What's really disappointing here is that the gameplay is so simple there's next to no sense of accomplishment for doing anything. Regardless of which type of big game you're trying to track down, they're frequently standing still out in the open -- as if being handed to you like fast food meals at a drive-through window. You pull up, look down your scope, and a display will pop up over males showing their spine, lungs and heart. If you hit the heart, that's an extra bonus, and you'll get points for distance and the type of weapons you're using.
Even with these variables, there's basically nothing to differentiate hunting deer or water buffalo.

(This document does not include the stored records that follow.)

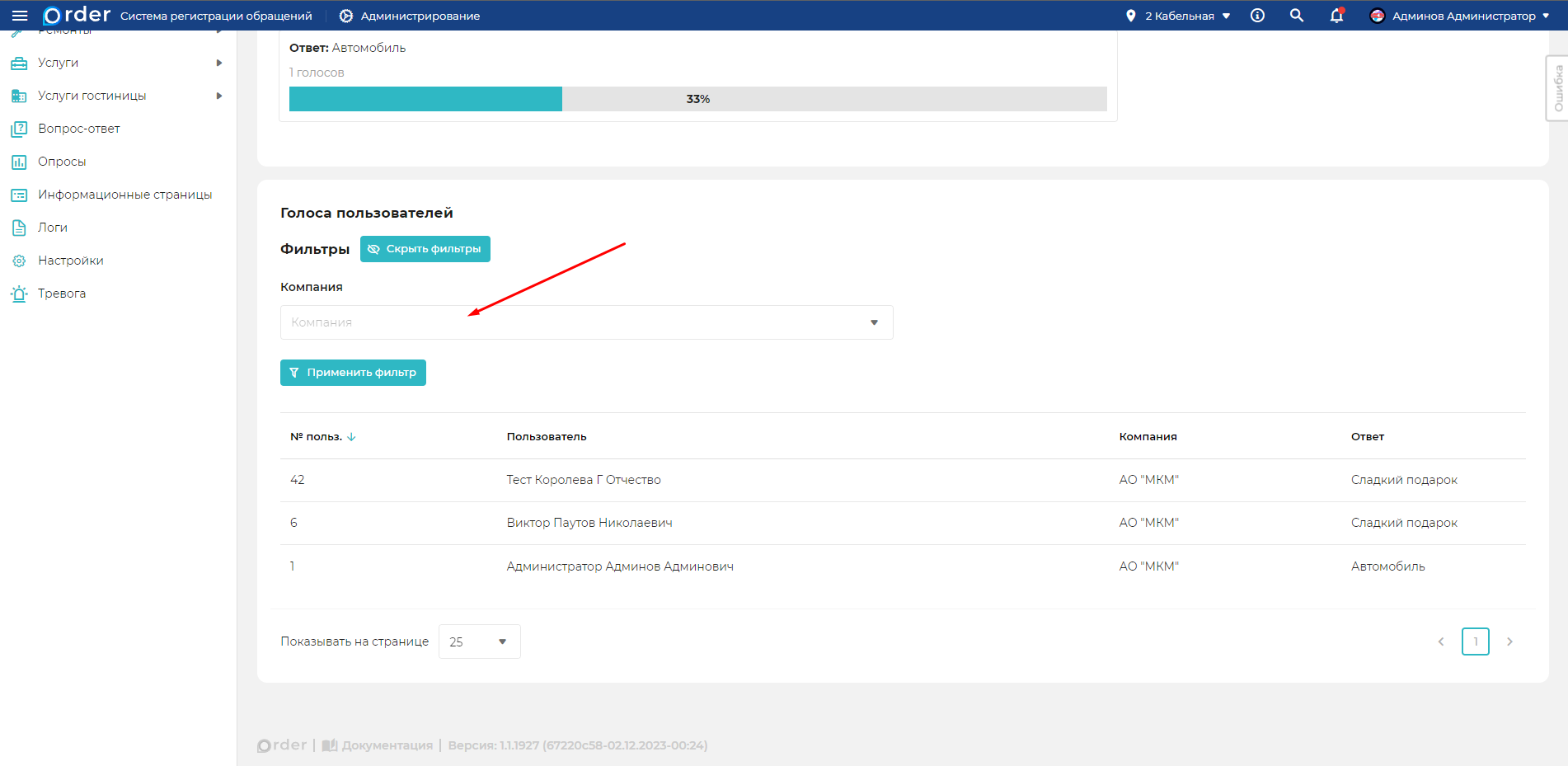Go to Информационные страницы menu item

pyautogui.click(x=124, y=195)
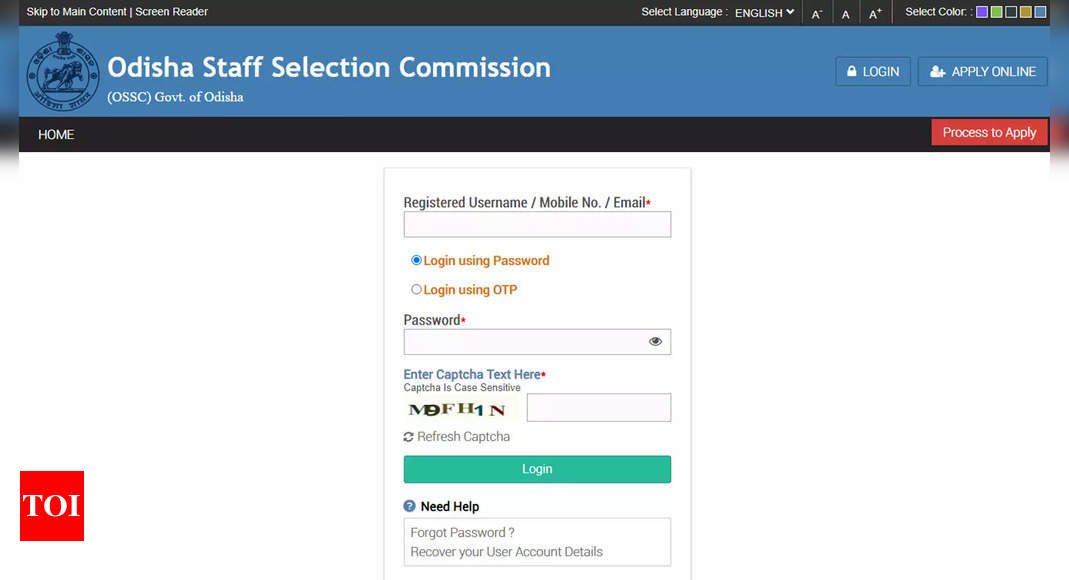Click the Refresh Captcha icon

click(x=408, y=437)

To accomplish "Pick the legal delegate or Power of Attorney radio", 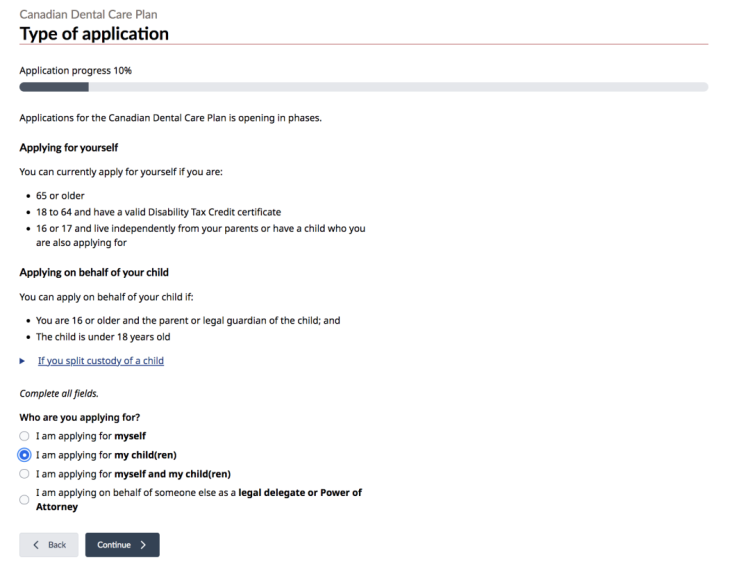I will click(25, 499).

Every hunt feels the same, and the experience is so shallow and stripped-down that it's difficult to imagine players seeing Big Game Hunter 2010 through to the end of its short run. As long as you don't sprint directly at your targets and possess the most basic of aiming skills, you're going to succeed in this game.
The game does try to mix things up by tossing more dangerous beasts at you, such as bears and a mountain lion. These things charge, and to defeat them you'll need to circle strafe and unload round after round until they hit the ground for good. Sometimes they'll pounce on top of you, at which point you can tap a button repeatedly to shove them off. If they catch you with enough swipes it's even possible to get killed, though you'll then respawn just before the attack occurred.
While slightly more exciting than the majority of the gameplay, the excitement doesn't last because, again, there's so little to the gameplay and so little challenge. At times your character will also slip off logs while traversing terrain, requiring you to mash buttons to get back up to safety. It's initially surprising and grabs your attention, but you'll soon realize it's just a transparent attempt at making missions feel like they have more variety.
Really the best parts of the game are its shooting galleries, which are essentially a take on Duck Hunt and Oregon Trail. These can be activated at glowing circles in the main missions, but you're better off checking out the seven shooting galleries accessible from the main menu. As the action begins a timer counts down and waves of ducks and rabbits -- whatever the particular challenge calls for -- will stream out from the sides. You're given multipliers for kill chains and bagging two animals per shot with the ultimate goal of getting a new high score. It's fun, and it's an experience that fits perfectly with a gun peripheral, which is more the territory of the Wii version.
The visuals in Big Game Hunter 2010 were a strong point on Xbox 360, but on PlayStation 3 they aren't on the same level. You'll still be treated to some pretty landscapes and semi-realistic looking animal models, but an inconsistent framerate is a perpetual source of annoyance along with frequent flickering shadows and pop-in. Sound effects are fairly strong, with gunfire effects that sound powerful and deliver a momentary jolt of excitement in an otherwise dull game. The fuzz of the chugging guitars that grind into action at each mission's outset seems out of place.